Turkey army helicopter fires at, wounds civilians: Kurdish party
ERBIL, Kurdistan Region (Kurdistan 24) - A Turkish military helicopter fired at civilians in a village under curfew in the Kurdish province of Diyarbakir, wounding at least three, said opposition lawmakers on Monday.
The country's Pro-Kurdish Peoples’ Democratic Party (HDP) co-leader Serpil Kemalbay broke the news on Twitter about the incident in the village Baglan (Misref) where the army was conducting a large scale operation against Kurdish rebels.
"Villagers in Diyarbakir's Lice [district] have been shot at from a helicopter. Aid to the wounded prevented. Silence on murder is a big shame," Kemalbay tweeted late at night.
The office of the Ankara-appointed governor of Diyarbakir denied any civilian casualties in a press release on its website.
The governorate gave the number of the wounded as two and described them as "collaborators," with the banned Kurdistan Workers' Party (PKK) that is fighting the Turkish state for larger Kurdish rights.

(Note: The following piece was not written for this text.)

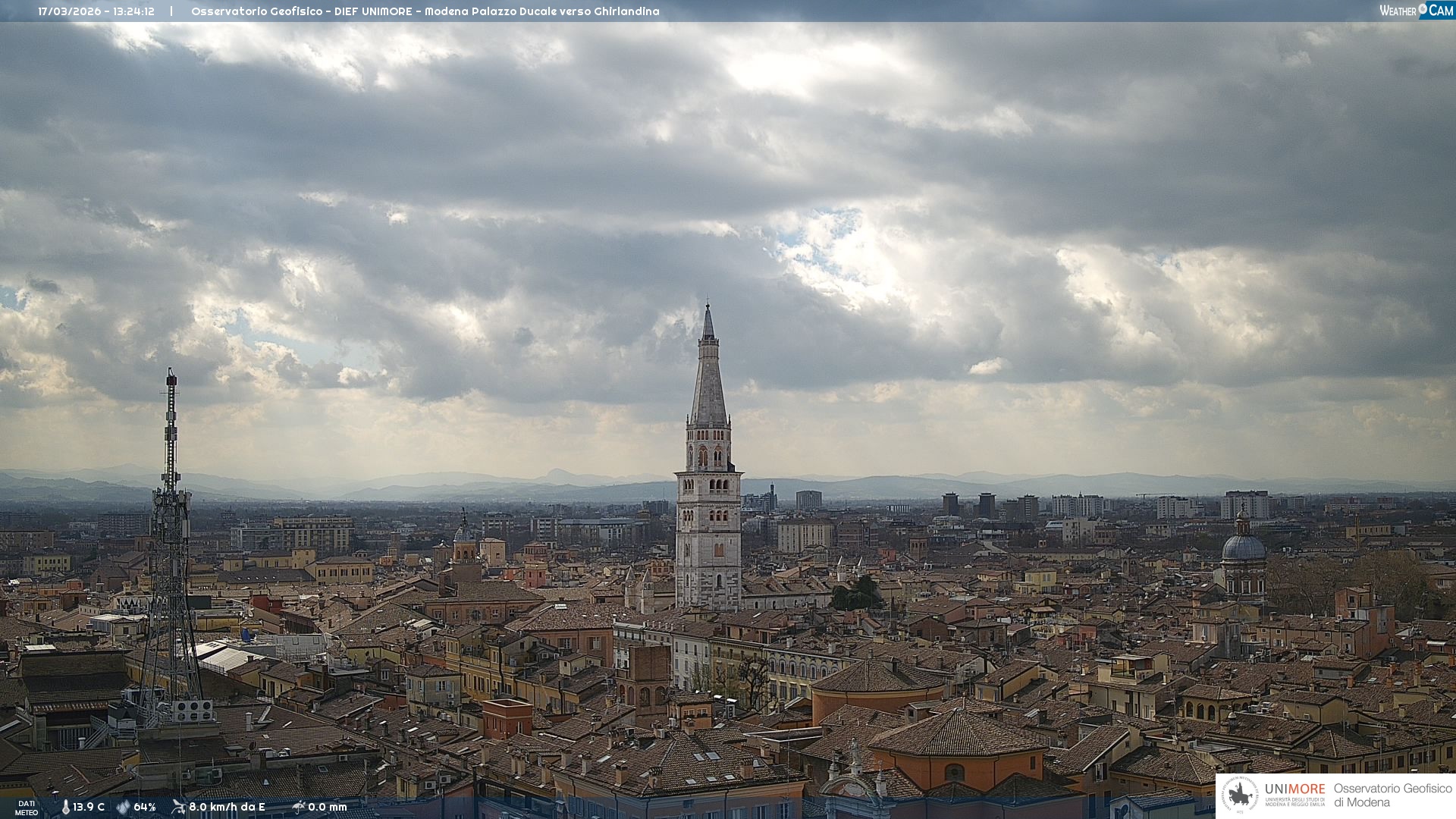The width and height of the screenshot is (1456, 819).
Task: Click the 64% humidity reading
Action: click(145, 807)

Representing the civilian victims as "collaborators" echoed a deadly drone strike last week in the Hakkari province which killed a person and wounded three others.
At a press conference in Diyarbakir city, a delegation of lawmakers from the HDP revealed that besides the wounded, there was another person killed whose identity remained unknown, reported Kurdistan 24's Diyarbakir office.
Feleknas Uca, the Yezidi Kurdish member of the Turkish Parliament, said she received widespread reports of maltreatment of villagers by the soldiers.
Ziya Pir, an MP representing Diyarbakir stated that statements from the authorities confirmed the government had allowed the army to use military force against civilians.
Pir added that troops did not let villagers of Misref go to the aid of the wounded who remained on the street.
He added that soldiers raided many houses in the village and harassed families.
Pir denounced the Interior Minister who over the weekend said there could be mistakes during operations in the Kurdish region.